MS Book Review: The Multiple Sclerosis Toolbox
How many of us have looked for some sort of manual, guide, or workbook for dealing with the day-to-day uncertainties of MS following diagnosis? I know I sure did.
If I couldn’t find one, I’d seek out memoirs or even fiction where the main character is someone with MS. But there aren’t many of these books out there. Most I find today are technical, filled with medicalese that reads like research papers.
When I recently saw Ed Tobias’ new book, The Multiple Sclerosis Toolbox: Tools and Tips for Living With MS, I was instantly intrigued.
About 'The Multiple Sclerosis Toolbox'
This book lives up to its promise: it provides a simple set of “tools” captured in chapter form, each one focusing on a different relevant aspect of understanding and living with this disease.
The progression (pardon the pun) of chapter topics makes sense. Tobias starts with a fundamental explanation of what MS is. Then he explores testing, diagnosis, and prognosis. A solid expansion into treatments and diets follows, and then we get to look into so many of the day-to-day aspects of living with chronic illness:
- doctor visits
- sex life
- assistive devices
- “Dr. Internet”
- disaster preparation
Finally, Tobias shares his 40-year MS journey. From his experiences, the newly diagnosed may discover a pathway forward, especially given improvements in diagnosing, treating, and living with MS which have occurred over this period.
About the author
Writer Ed Tobias spent more than three decades working for the Associated Press in the Broadcast Division in Washington DC as Assistant Managing Editor for News Coverage. During that time, he helped build the AP’s online video operation.
Currently, he writes a column/blog called The MS Wire whichshares news and personal experiences related to life with MS. He also consults with companies in the health care, medical, pharmaceutical, and social media fields and reviews research grants linked to MS interests.1
In The Multiple Sclerosis Toolbox, Tobias gives readers a brief personal timeline of his own experience using plain language. He shares his experiences with specific kinds of treatments and technologies and is honest about his journey.
What readers can take away from 'The Multiple Sclerosis Toolbox'
People newly diagnosed with MS will truly benefit from this book, while those of us who’ve lived with MS for a while will wish we’d had it ourselves!
I’d also add that anyone still under observation for an MS diagnosis (yes, those people still waiting months or even years for clarity on their symptoms) will find much of this book useful and empowering.
Tips on topics your doctor forgot to discuss
What did I like most about Tobias’s book? The practical tips, lists, and advice which cover territory that's generally overlooked in the doctor’s office.

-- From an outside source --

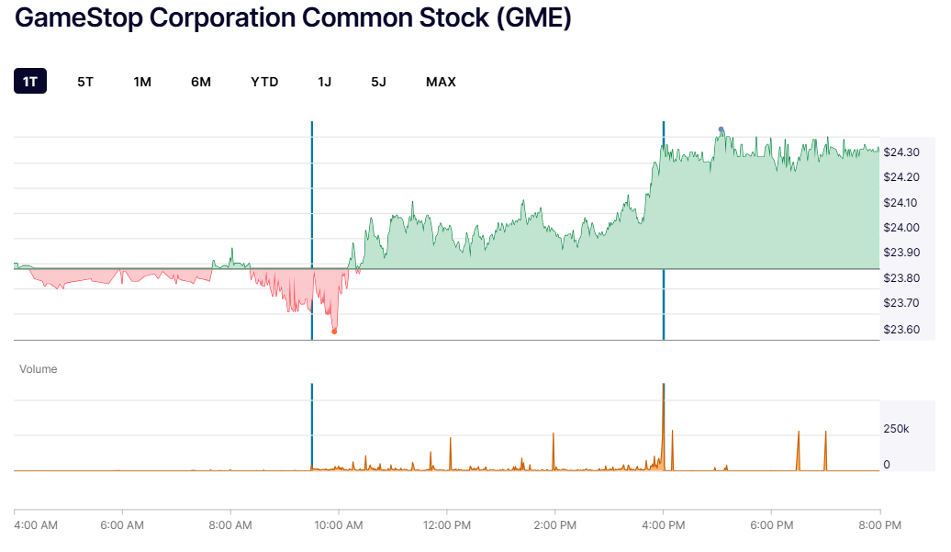Select the 1J range
Image resolution: width=951 pixels, height=552 pixels.
coord(323,81)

While healthcare professionals treat diseases, symptoms, and disabilities…they're not great at offering advice about the daily grind of:
- managing work life while living with MS
- explaining MS to your children
- finding the right assistive tools for running errands
- reassessing one’s relationships post-diagnosis
- preparing for a vacation
…and so on.
Geared toward the newly diagnosed
Tobias does a great job of writing about life with MS in a straightforward, easy-to-understand approach in this book. He’s also written it clearly with the newly (or about to be) diagnosed person in mind.
For example, he writes about common complaints from others regarding neurologists “who hand patients a handful of pamphlets about MS medications and say, ‘look these over at home and make a choice.’” He responded by creating an MS drug chart listing all medications currently available, sharing how they’re taken (pill, injection, or infusion), their efficacy, and how frequently they’re administered.
Thankfully, my neurologist was far more helpful in guiding me toward my best treatment options, yet I know many others given zero help by their doctors when it came to treatment decisions. This chart would be super handy for them.
A list of questions for your doctor
Tobias also gives readers a good "basic questions" list to take to the clinic to better communicate their concerns and get the information they need.
This book is also quite up-to-date, considering it even reviews the importance of getting vaccines that include those for COVID-19. I do imagine that, as time passes, Tobias will need to generate updated editions as treatments, devices, research, and technologies change.
Any shortcomings in the book are minor. I do hope that a future edition will include more information on telemedicine and an index, and I know lots of folks with MS who’d enjoy an audiobook version.
But overall, I think neurologists should consider keeping a copy of this book in their waiting room because their patients are going to need it.